Studies carried out mainly concern the environmental richness of these mountains: given its unique location it is one of the protected areas with highest biodiversity across Europe, and also a living laboratory where important researches are realised as part of the Network of Global Change Observation of Andalusia.

The name Sierra Nevada comes from the Arab voice “Sulayr” translated by some authors as “Mountain of the Sun”. Sierra Nevada is a protected area that includes 61 municipalities which preserve most of their traditional architecture of mountain villages. This traditional architecture, together with the landscape formed by cultivated terraces and acequias deems this environment unique.

The highest peaks of the Iberian Peninsula are found in Sierra Nevada: Mount Mulhacén (3.482 m) and Mount Veleta (3.392 m). Its terrain configuration possesses an extraordinarily interesting geomorphology interest due to the existence of its glacial and periglacial modeling, and, furthermore, its periglacial dynamics covering up to 2.500-2.600 meters range. Erosion tracks can be spotted in the peaks, with U-shaped valleys, cirques crowned by steep mountains and lagoons filling the depressions.

Over the peaks, precipitation reaching close to 2.000 mm provides a sizable snow layer, and therefore, a good reserve of hydric resources, fundamental for the developing of agriculture and human consumption. In Sierra Nevada, summers are smooth and winters are cold with frequent frosts. The hydrographic network is wide, and it is composed by numerous creeks, rivers and cliffs, -receiving supply from the snow and holding little water during winter, carrying a sizable flow during spring and beginning of summer.
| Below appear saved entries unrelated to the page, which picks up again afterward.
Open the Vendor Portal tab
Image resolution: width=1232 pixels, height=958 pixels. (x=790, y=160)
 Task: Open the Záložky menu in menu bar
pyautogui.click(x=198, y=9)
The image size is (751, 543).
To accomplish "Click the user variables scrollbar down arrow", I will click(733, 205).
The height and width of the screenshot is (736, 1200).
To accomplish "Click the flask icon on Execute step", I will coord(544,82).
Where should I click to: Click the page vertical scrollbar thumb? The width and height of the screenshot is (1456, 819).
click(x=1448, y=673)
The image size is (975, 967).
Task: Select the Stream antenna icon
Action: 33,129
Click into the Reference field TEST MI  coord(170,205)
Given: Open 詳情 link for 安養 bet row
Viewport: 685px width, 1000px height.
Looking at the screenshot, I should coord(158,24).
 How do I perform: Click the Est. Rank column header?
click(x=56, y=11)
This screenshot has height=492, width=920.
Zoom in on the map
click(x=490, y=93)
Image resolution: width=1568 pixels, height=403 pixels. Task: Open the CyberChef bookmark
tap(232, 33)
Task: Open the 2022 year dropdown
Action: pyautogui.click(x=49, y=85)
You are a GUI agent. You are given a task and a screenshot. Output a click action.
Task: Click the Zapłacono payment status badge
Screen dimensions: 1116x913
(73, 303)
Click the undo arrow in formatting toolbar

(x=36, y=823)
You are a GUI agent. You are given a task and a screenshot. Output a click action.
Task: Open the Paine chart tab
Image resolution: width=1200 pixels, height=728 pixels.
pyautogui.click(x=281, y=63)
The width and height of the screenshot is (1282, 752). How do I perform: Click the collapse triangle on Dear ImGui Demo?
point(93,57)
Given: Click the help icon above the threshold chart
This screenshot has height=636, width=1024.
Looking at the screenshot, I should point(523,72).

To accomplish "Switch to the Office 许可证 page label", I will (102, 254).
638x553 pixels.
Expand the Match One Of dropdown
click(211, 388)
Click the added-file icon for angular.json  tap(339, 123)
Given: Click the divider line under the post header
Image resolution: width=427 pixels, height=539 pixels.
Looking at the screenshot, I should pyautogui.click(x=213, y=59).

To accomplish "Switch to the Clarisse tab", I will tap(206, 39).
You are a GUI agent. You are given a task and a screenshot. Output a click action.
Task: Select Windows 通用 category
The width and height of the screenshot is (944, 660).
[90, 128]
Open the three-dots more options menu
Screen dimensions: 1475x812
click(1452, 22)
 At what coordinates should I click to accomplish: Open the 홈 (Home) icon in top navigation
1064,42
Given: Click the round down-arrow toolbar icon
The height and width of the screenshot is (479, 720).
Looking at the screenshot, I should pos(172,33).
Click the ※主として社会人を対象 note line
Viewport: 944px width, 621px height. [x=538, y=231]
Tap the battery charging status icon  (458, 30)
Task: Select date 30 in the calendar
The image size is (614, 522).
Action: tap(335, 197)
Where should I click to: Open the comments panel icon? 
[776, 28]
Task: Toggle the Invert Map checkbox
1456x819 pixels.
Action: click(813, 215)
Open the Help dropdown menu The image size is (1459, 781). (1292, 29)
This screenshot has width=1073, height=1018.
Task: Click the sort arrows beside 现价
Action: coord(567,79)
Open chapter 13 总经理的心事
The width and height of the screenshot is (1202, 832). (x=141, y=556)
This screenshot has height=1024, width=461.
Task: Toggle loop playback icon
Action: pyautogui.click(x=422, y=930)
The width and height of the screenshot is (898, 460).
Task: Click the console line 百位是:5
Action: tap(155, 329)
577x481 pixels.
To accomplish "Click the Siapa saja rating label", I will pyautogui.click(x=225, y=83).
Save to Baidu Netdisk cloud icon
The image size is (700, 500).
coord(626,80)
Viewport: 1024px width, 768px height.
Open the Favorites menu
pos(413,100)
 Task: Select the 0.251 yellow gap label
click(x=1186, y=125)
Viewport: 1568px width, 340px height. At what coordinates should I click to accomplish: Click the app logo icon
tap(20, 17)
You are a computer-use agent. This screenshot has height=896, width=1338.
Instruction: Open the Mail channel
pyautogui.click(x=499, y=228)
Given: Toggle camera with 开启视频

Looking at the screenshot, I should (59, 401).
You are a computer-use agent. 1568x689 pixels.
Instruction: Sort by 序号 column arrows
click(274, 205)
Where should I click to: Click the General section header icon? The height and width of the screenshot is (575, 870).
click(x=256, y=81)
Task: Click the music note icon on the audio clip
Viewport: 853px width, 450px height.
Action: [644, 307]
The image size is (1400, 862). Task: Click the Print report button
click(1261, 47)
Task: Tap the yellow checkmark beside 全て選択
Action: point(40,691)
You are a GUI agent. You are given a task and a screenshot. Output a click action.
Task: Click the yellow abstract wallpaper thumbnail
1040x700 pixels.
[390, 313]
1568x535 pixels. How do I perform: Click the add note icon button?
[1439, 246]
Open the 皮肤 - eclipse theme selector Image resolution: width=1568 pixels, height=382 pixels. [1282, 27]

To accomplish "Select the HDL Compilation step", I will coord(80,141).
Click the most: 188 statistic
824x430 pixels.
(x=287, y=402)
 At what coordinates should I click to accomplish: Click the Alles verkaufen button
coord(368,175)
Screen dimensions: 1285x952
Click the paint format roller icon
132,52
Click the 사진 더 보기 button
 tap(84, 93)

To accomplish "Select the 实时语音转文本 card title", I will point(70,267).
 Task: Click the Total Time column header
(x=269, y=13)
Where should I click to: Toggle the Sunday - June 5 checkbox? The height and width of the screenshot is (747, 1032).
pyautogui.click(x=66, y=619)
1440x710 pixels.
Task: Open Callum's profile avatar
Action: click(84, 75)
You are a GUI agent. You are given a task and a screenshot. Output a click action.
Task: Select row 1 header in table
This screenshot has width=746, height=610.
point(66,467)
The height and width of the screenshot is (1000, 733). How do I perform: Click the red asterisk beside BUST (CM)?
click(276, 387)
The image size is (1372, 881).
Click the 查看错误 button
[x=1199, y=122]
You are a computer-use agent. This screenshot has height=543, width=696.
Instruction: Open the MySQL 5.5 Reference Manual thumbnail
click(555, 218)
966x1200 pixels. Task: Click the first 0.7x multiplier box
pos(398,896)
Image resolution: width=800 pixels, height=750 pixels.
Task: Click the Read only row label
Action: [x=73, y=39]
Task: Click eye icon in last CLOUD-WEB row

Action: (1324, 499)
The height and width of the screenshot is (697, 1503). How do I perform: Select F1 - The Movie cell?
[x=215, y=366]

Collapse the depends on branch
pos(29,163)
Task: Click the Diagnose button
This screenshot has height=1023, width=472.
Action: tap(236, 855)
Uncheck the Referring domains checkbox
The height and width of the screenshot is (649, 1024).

The biological diversity present in the high mountain range is the most important ecological asset of Sierra Nevada. There are a number of endemic species such as the Sierra Nevada Violet (Viola crassiuscula) or the Snow Star (Plantago nivalis). Near this range, outstanding valleys of glacial origin can be found, -by example Siete Lagunas. At middle altitude, these valleys dominate the landscape with deciduous forests composed by Pyrenean oaks (Quercus pyrenaica), Acers (Acer opalus), Cherry trees (Prunus avium) and Sweet chestnuts (Castanea sativa). There is a great number of endemic plant species: around 65 plant species restricted to this range, -and 175 species which are endemic to the Iberian Peninsula. The ecological importance of the whole massif has justified the need for its conservation and protection, through its categorization as Protected Natural Area.